The transaction is seen as one the most significant steps yet in the long expected consolidation among the UK’s fibre broadband providers which will create the UK’s largest alternative full-fibre platform to BT’s Openreach.

Is the whole greater than the sum of the parts?

Netomnia has passed more than 3 million premises and serves 460,000 customers through its retail brand, YouFibre. Its network spans more than 100 towns and cities across the UK. The plan is that the combination of Netnomia’s base, plus premises passed by nexfibre and the more than 2 million upgraded Virgin Media O2 premises will total 8 million premises passed by the end of 2027.

When combined with Virgin Media O2’s wider fibre rollout, co-owned by Liberty Global and Telefónica, the two networks together will reach up to 20 million premises.

Simon Holden, CEO of CityFibre stated, “There is an 80% overlap between these two players and, if the deal goes ahead, it would significantly reduce competition and the choice available to consumers, as well as force hundreds of thousands of Netomnia customers back to VMO2. Given the scale of this overlap, the CMA must thoroughly examine the deal.”

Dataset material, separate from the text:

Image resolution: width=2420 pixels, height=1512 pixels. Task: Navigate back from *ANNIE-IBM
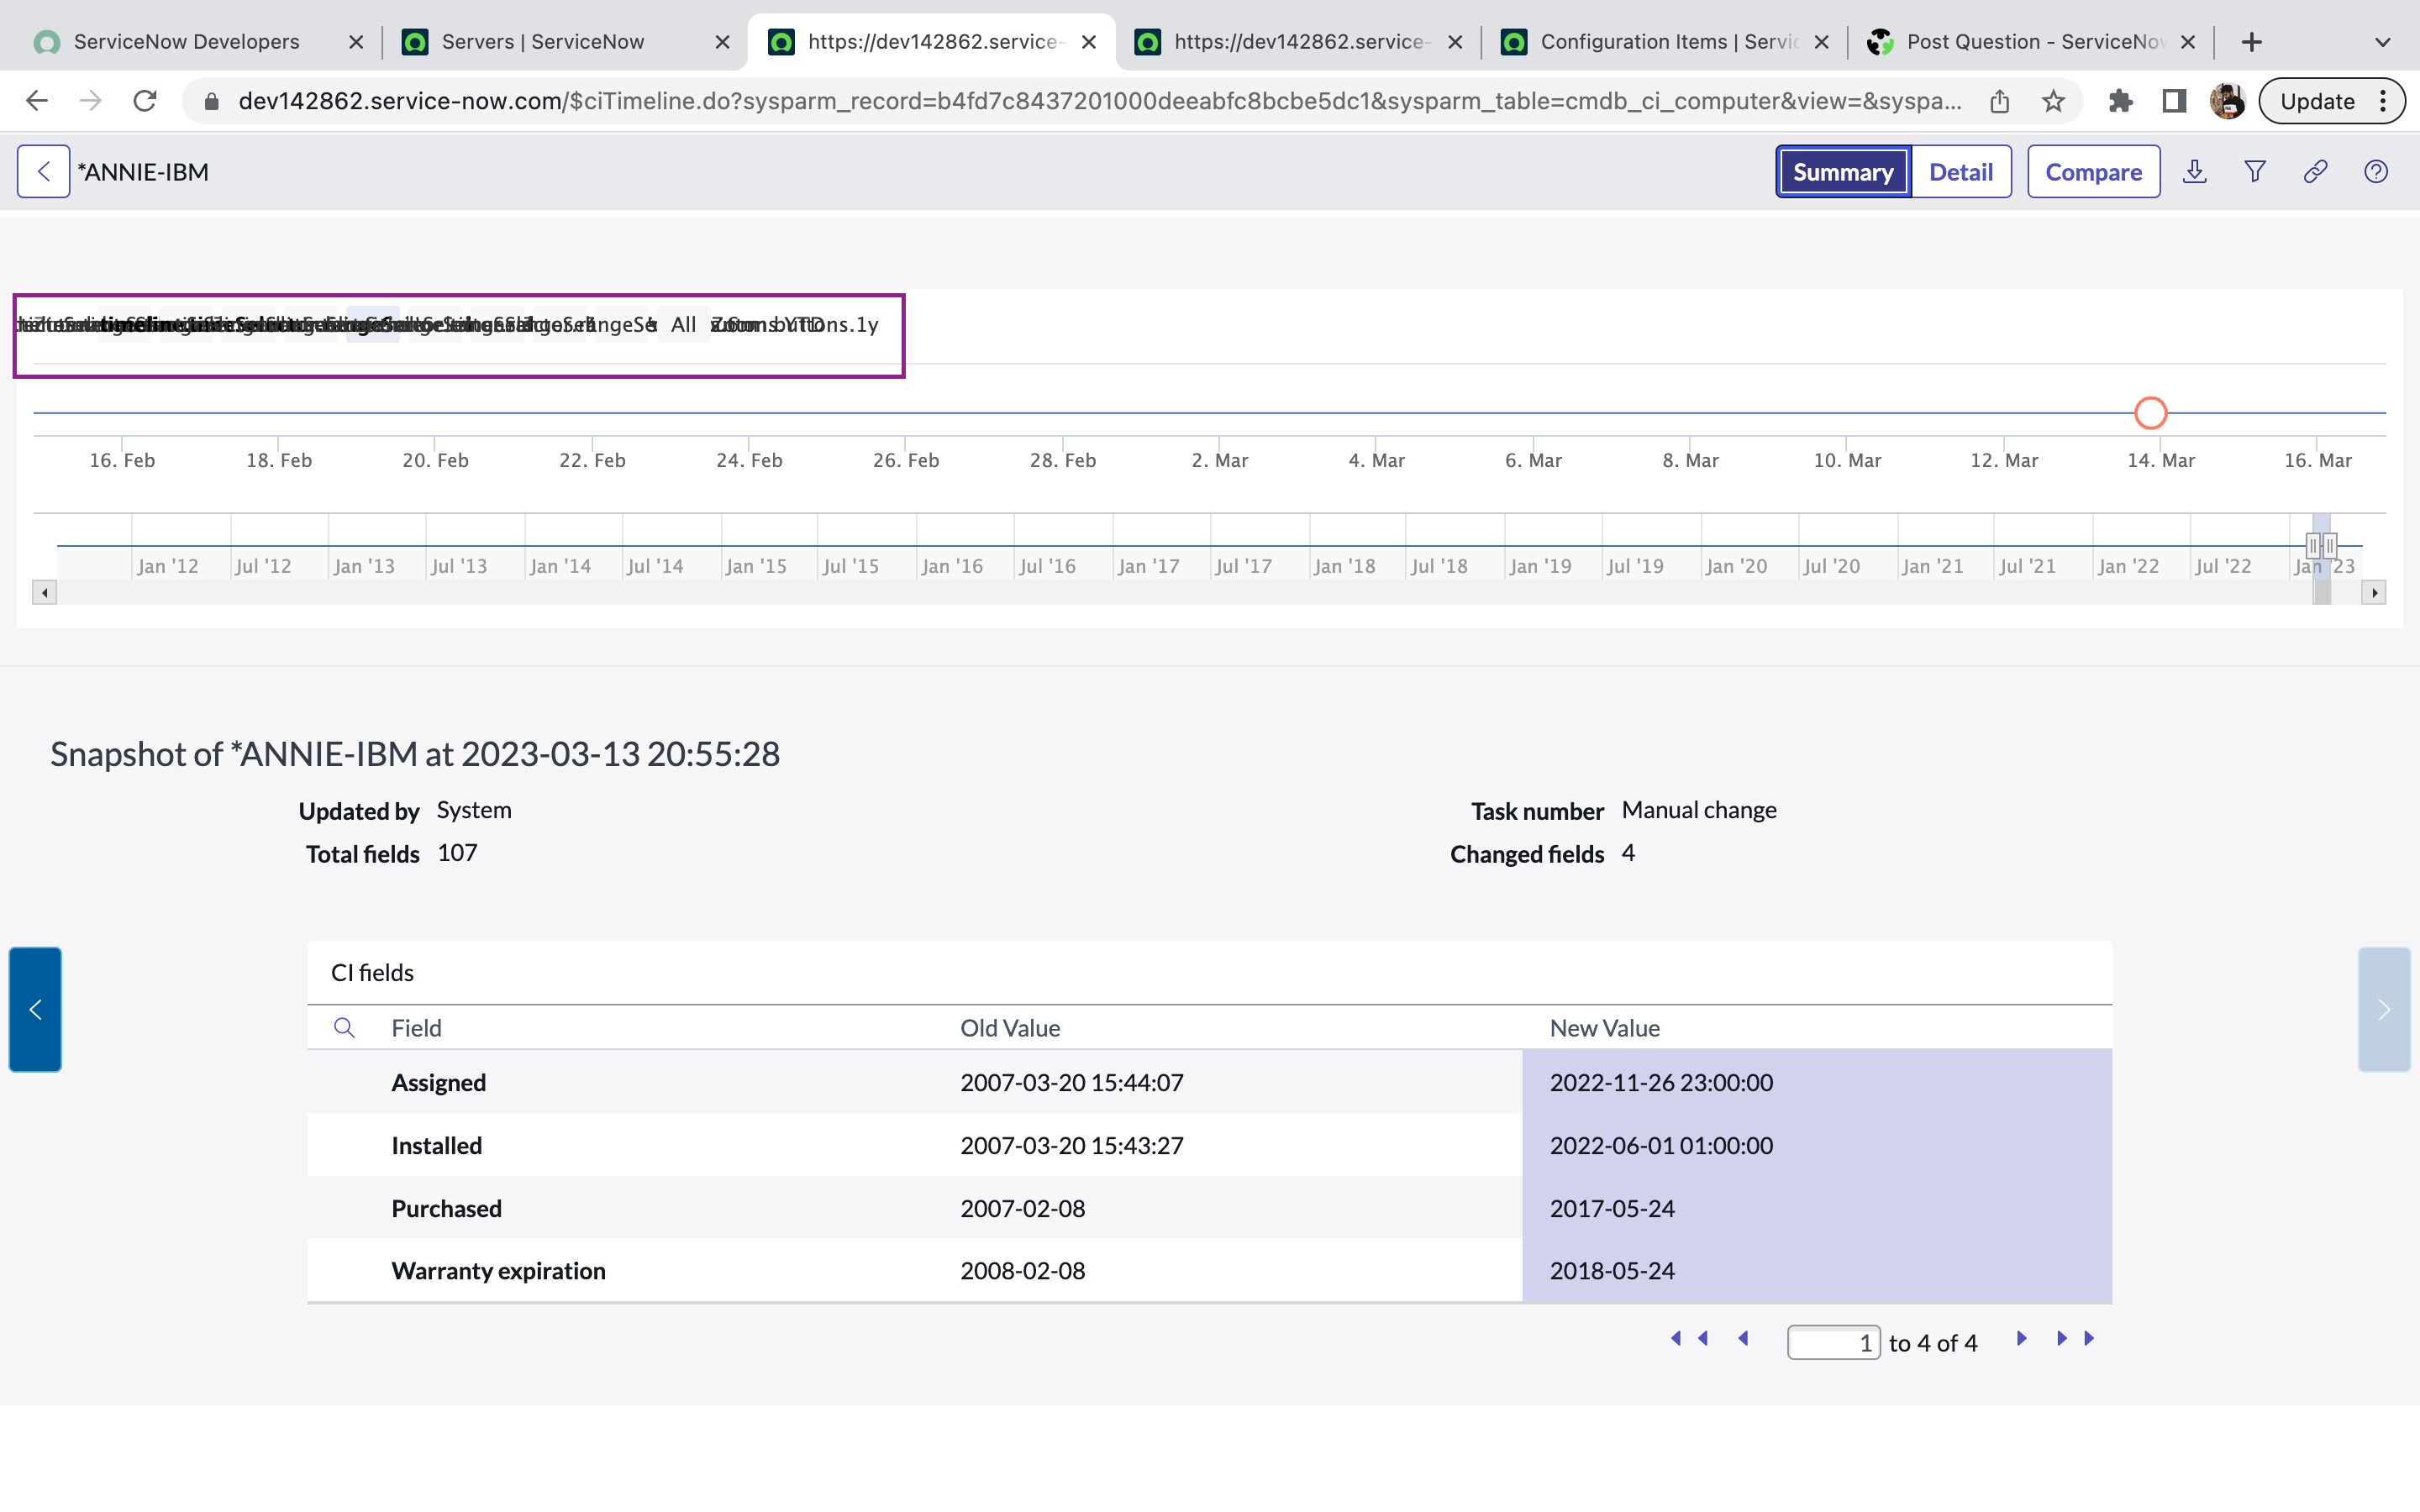click(x=43, y=171)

Mann says there is “a significant network overlap that raises questions over the hefty £2 billion price tag agreed”.

A blow for or against competition?

According to Holden, “Competition has driven lower prices, faster speeds and better services and this deal risks re-establishing an ineffective duopoly of BT and VMO2 and undermining the significant progress the UK has made.” 

The deal is expected to complete in Q3 of this year, subject to the customary regulatory approvals. Mann noted, “The merger could prompt some competition concerns as the gap widens between the UK’s two leading broadband infrastructure providers – Openreach and Virgin Media O2 – and the rest of the market.”

Jeremy Chelot, Group CEO, Netomnia and YouFibre, said, “This landmark transaction with nexfibre represents the natural evolution of the UK’s fibre market. Consolidation has been inevitable, and this deal creates the scaled, sustainable platform needed to drive genuine wholesale competition.

“Importantly, our retail brand, YouFibre, will remain post-close, ensuring our customers continue to receive the same trusted service they know today, while benefiting from the financial strength and infrastructure scale this combination delivers. This is about building a stronger future for UK fibre.”

As per the previous report, the buyers claim the transaction will unlock £3.5 billion of international investment into the UK.